▶ _Tasks to perform_
(1) Can you pull out, word for word, the passage of the motor troubleshooting thread between "## bountyhunter" and "with sea foam.", inclusive?
(2) How would the motor troubleshooting thread go on after its last post? Write the next part, picking up right after the final sentence shown.

Post a some pictures of the fuel pump am fuel line comeing from the fuel connection on the motor. It's weird that he would bypass the fuel connection. There may have been an issue with the fuel connection on the motor that's why they bypassed it. Did you actualy see it run?

I think I put 2 or 3 full pumps on my motor when I had it. It was a issue all the time.


----------



## RJohnson442

Look for a loose wire coming from the coil. Not the spark plug wire. It will be a thin wire. There should be one for the kill switch. It works by grounding the coil. If its cut or just dangling around Its probably killing the spark. If you watched it run then we know it will run. Pull the plugs and disconnect the output on the fuel pump attach a piece of hose and place it on a catch can and pull the cord. If you have has the pump works. Now reconnect the hose back to the carb. Install plugs. Put choke on and pull. No start squeeze primer once. Pull again. No start. Open choke pull. Pull pull. No start squeeze primer while pulling. No start by now its floodedand has carb problems.


----------



## TurtleJugger

I will post pic when I get off work. There is two wires hanging off the motor I have no idea are for. They look like some kind of plug. Also I have taken off the hose running from the pump to the carb and it is pumping gas into the carb.


----------



## fishingful

....................


----------



## TurtleJugger

Working on it now lol

Ok so I tried the 1/4 size tubing going from the the fuel filter to the pump and the bulb won't pump gas when that size tubing. So I went back to the larger tubing and its still flooding I guess and won't start.I tried spraying carb cleaner in the carb to see if it will fire and it did the first time for a second.


----------



## EyeCatchEm

So you probably have a float problem in your carb, need to rebuild the carb.


----------



## TurtleJugger

Yea a guy at work told me the same thing. I'm not much of a mechanic but gonna give it a try after watching a few YouTube videos about it lol.


----------



## bountyhunter

this not hard ,take pics before and during your repair, lay out on a cloth so you can see how things go , when you take out the adjusting screws COUNT THE TURNS ,then write them down, apart and back to gether about a hour ,wash parts of with sea foam.

▶ _Material_
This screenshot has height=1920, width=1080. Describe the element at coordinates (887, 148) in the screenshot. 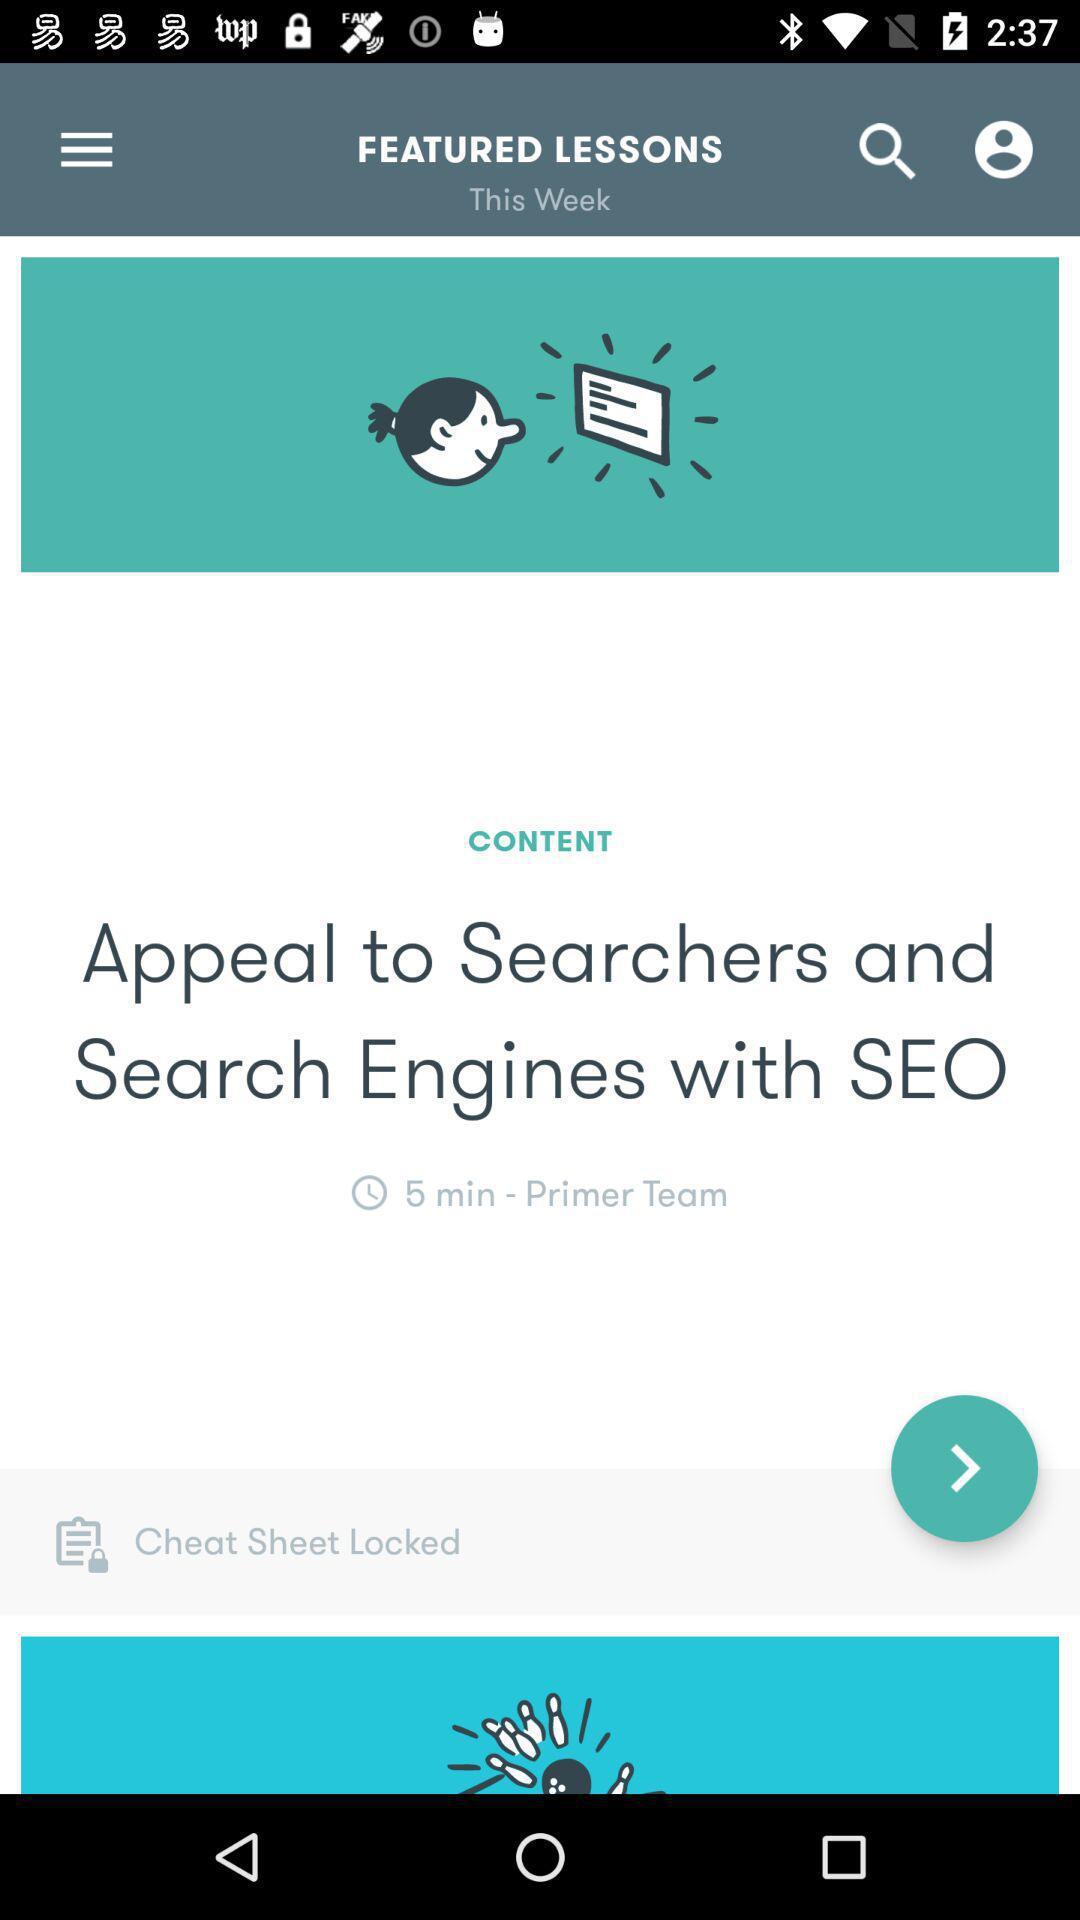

▶ _Exercise answers_
(1)
## bountyhunter

this not hard ,take pics before and during your repair, lay out on a cloth so you can see how things go , when you take out the adjusting screws COUNT THE TURNS ,then write them down, apart and back to gether about a hour ,wash parts of with sea foam.

(2)
----------



## EyeCatchEm

Very very easy to do, I did my first this year and was worried as all heck. Just remove it, take it all apart and draw it out then put back together. Clean very well so you don't have to do it teice


----------



## whjr15

Let me start by saying that a carb cleaning is probably a good idea. However, I find it hard to believe that the carb magically gummed up SO BAD that it will no longer even START anymore! Especially considering that it just ran Sunday!

Could be an older style carb float that got stuck during transport from the sellers house. Check leeroy's ramblings for info and part #'s for that fix. Might as well replace it while you've got it open.

I think you still need to get the right fuel delivery system going... Tank->hose->primer bulb->hose->motor. Get your model number and go to marineengine.com or boats.net for exploded parts diagrams for the exact parts (fittings, hose, floats, etc.) you need.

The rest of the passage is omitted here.